Can you turn the material below into a JSON list of strings, with one string for each line and blank lines left out?
————————
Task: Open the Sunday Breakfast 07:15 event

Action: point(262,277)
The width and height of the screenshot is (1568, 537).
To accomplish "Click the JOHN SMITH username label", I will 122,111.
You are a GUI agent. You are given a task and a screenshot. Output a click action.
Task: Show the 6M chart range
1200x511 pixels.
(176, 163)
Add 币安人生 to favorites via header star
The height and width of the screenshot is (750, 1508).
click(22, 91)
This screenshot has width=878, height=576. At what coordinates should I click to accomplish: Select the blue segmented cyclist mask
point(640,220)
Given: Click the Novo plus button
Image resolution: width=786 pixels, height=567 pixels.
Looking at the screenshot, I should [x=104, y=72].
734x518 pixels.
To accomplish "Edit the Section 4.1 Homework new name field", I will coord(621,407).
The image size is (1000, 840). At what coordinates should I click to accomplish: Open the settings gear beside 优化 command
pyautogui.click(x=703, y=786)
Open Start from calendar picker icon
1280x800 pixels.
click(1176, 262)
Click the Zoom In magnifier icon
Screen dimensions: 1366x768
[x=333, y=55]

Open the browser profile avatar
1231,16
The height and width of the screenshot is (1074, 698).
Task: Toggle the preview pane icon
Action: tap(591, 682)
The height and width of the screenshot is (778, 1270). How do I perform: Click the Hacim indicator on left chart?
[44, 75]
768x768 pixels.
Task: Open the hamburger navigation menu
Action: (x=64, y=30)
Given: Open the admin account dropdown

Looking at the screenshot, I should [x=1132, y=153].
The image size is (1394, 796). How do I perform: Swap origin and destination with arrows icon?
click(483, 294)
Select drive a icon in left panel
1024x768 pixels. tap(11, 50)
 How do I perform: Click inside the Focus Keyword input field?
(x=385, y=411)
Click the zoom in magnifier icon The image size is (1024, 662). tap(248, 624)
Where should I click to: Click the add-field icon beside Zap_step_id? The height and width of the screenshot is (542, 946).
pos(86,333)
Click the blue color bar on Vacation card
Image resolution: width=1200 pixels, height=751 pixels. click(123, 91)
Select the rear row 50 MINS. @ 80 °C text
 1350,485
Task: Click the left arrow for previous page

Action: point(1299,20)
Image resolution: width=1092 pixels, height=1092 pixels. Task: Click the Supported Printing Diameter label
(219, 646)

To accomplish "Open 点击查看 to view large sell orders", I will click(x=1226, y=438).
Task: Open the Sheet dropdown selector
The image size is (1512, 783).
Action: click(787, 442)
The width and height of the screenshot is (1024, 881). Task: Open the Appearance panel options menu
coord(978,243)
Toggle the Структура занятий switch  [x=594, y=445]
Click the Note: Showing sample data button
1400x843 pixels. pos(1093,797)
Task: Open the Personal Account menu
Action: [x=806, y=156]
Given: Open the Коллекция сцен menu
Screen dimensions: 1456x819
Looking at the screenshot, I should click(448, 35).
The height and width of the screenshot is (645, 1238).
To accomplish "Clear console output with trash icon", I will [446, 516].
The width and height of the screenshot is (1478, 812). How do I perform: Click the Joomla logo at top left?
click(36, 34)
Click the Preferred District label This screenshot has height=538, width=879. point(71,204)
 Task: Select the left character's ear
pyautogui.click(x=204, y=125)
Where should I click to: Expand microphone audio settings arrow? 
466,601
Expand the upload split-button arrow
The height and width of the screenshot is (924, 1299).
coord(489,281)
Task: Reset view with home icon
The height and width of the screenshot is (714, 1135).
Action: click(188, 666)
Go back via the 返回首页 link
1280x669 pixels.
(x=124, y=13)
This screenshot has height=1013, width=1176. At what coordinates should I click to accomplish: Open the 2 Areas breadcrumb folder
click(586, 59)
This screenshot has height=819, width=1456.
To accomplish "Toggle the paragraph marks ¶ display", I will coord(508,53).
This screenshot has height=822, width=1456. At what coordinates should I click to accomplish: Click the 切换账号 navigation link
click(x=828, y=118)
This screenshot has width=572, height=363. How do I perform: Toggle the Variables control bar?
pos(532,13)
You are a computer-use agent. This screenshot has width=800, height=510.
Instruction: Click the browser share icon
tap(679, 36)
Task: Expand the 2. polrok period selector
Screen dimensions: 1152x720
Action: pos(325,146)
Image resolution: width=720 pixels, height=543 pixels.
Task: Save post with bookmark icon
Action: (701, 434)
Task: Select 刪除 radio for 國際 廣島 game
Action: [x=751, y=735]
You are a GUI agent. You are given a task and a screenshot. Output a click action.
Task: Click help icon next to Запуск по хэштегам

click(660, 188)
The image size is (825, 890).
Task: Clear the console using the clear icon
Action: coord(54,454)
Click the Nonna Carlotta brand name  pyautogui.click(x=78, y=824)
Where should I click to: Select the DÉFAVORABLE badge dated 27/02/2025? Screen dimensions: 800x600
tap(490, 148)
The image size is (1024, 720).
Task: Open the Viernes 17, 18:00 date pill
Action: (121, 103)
————————
ANSWER TO THE EXERCISE:
[
  "Task: Open the Sunday Breakfast 07:15 event",
  "Action: point(262,277)",
  "The width and height of the screenshot is (1568, 537).",
  "To accomplish \"Click the JOHN SMITH username label\", I will 122,111.",
  "You are a GUI agent. You are given a task and a screenshot. Output a click action.",
  "Task: Show the 6M chart range",
  "1200x511 pixels.",
  "(176, 163)",
  "Add 币安人生 to favorites via header star",
  "The height and width of the screenshot is (750, 1508).",
  "click(22, 91)",
  "This screenshot has width=878, height=576. At what coordinates should I click to accomplish: Select the blue segmented cyclist mask",
  "point(640,220)",
  "Given: Click the Novo plus button",
  "Image resolution: width=786 pixels, height=567 pixels.",
  "Looking at the screenshot, I should [x=104, y=72].",
  "734x518 pixels.",
  "To accomplish \"Edit the Section 4.1 Homework new name field\", I will coord(621,407).",
  "The image size is (1000, 840). At what coordinates should I click to accomplish: Open the settings gear beside 优化 command",
  "pyautogui.click(x=703, y=786)",
  "Open Start from calendar picker icon",
  "1280x800 pixels.",
  "click(1176, 262)",
  "Click the Zoom In magnifier icon",
  "Screen dimensions: 1366x768",
  "[x=333, y=55]",
  "Open the browser profile avatar",
  "1231,16",
  "The height and width of the screenshot is (1074, 698).",
  "Task: Toggle the preview pane icon",
  "Action: tap(591, 682)",
  "The height and width of the screenshot is (778, 1270). How do I perform: Click the Hacim indicator on left chart?",
  "[44, 75]",
  "768x768 pixels.",
  "Task: Open the hamburger navigation menu",
  "Action: (x=64, y=30)",
  "Given: Open the admin account dropdown",
  "Looking at the screenshot, I should [x=1132, y=153].",
  "The image size is (1394, 796). How do I perform: Swap origin and destination with arrows icon?",
  "click(483, 294)",
  "Select drive a icon in left panel",
  "1024x768 pixels. tap(11, 50)",
  " How do I perform: Click inside the Focus Keyword input field?",
  "(x=385, y=411)",
  "Click the zoom in magnifier icon The image size is (1024, 662). tap(248, 624)",
  "Where should I click to: Click the add-field icon beside Zap_step_id? The height and width of the screenshot is (542, 946).",
  "pos(86,333)",
  "Click the blue color bar on Vacation card",
  "Image resolution: width=1200 pixels, height=751 pixels. click(123, 91)",
  "Select the rear row 50 MINS. @ 80 °C text",
  " 1350,485",
  "Task: Click the left arrow for previous page",
  "Action: point(1299,20)",
  "Image resolution: width=1092 pixels, height=1092 pixels. Task: Click the Supported Printing Diameter label",
  "(219, 646)",
  "To accomplish \"Open 点击查看 to view large sell orders\", I will click(x=1226, y=438).",
  "Task: Open the Sheet dropdown selector",
  "The image size is (1512, 783).",
  "Action: click(787, 442)",
  "The width and height of the screenshot is (1024, 881). Task: Open the Appearance panel options menu",
  "coord(978,243)",
  "Toggle the Структура занятий switch  [x=594, y=445]",
  "Click the Note: Showing sample data button",
  "1400x843 pixels. pos(1093,797)",
  "Task: Open the Personal Account menu",
  "Action: [x=806, y=156]",
  "Given: Open the Коллекция сцен menu",
  "Screen dimensions: 1456x819",
  "Looking at the screenshot, I should click(448, 35).",
  "The height and width of the screenshot is (645, 1238).",
  "To accomplish \"Clear console output with trash icon\", I will [446, 516].",
  "The width and height of the screenshot is (1478, 812). How do I perform: Click the Joomla logo at top left?",
  "click(36, 34)",
  "Click the Preferred District label This screenshot has height=538, width=879. point(71,204)",
  " Task: Select the left character's ear",
  "pyautogui.click(x=204, y=125)",
  "Where should I click to: Expand microphone audio settings arrow? ",
  "466,601",
  "Expand the upload split-button arrow",
  "The height and width of the screenshot is (924, 1299).",
  "coord(489,281)",
  "Task: Reset view with home icon",
  "The height and width of the screenshot is (714, 1135).",
  "Action: click(188, 666)",
  "Go back via the 返回首页 link",
  "1280x669 pixels.",
  "(x=124, y=13)",
  "This screenshot has height=1013, width=1176. At what coordinates should I click to accomplish: Open the 2 Areas breadcrumb folder",
  "click(586, 59)",
  "This screenshot has height=819, width=1456.",
  "To accomplish \"Toggle the paragraph marks ¶ display\", I will coord(508,53).",
  "This screenshot has height=822, width=1456. At what coordinates should I click to accomplish: Click the 切换账号 navigation link",
  "click(x=828, y=118)",
  "This screenshot has width=572, height=363. How do I perform: Toggle the Variables control bar?",
  "pos(532,13)",
  "You are a computer-use agent. This screenshot has width=800, height=510.",
  "Instruction: Click the browser share icon",
  "tap(679, 36)",
  "Task: Expand the 2. polrok period selector",
  "Screen dimensions: 1152x720",
  "Action: pos(325,146)",
  "Image resolution: width=720 pixels, height=543 pixels.",
  "Task: Save post with bookmark icon",
  "Action: (701, 434)",
  "Task: Select 刪除 radio for 國際 廣島 game",
  "Action: [x=751, y=735]",
  "You are a GUI agent. You are given a task and a screenshot. Output a click action.",
  "Task: Click help icon next to Запуск по хэштегам",
  "click(660, 188)",
  "The image size is (825, 890).",
  "Task: Clear the console using the clear icon",
  "Action: coord(54,454)",
  "Click the Nonna Carlotta brand name  pyautogui.click(x=78, y=824)",
  "Where should I click to: Select the DÉFAVORABLE badge dated 27/02/2025? Screen dimensions: 800x600",
  "tap(490, 148)",
  "The image size is (1024, 720).",
  "Task: Open the Viernes 17, 18:00 date pill",
  "Action: (121, 103)"
]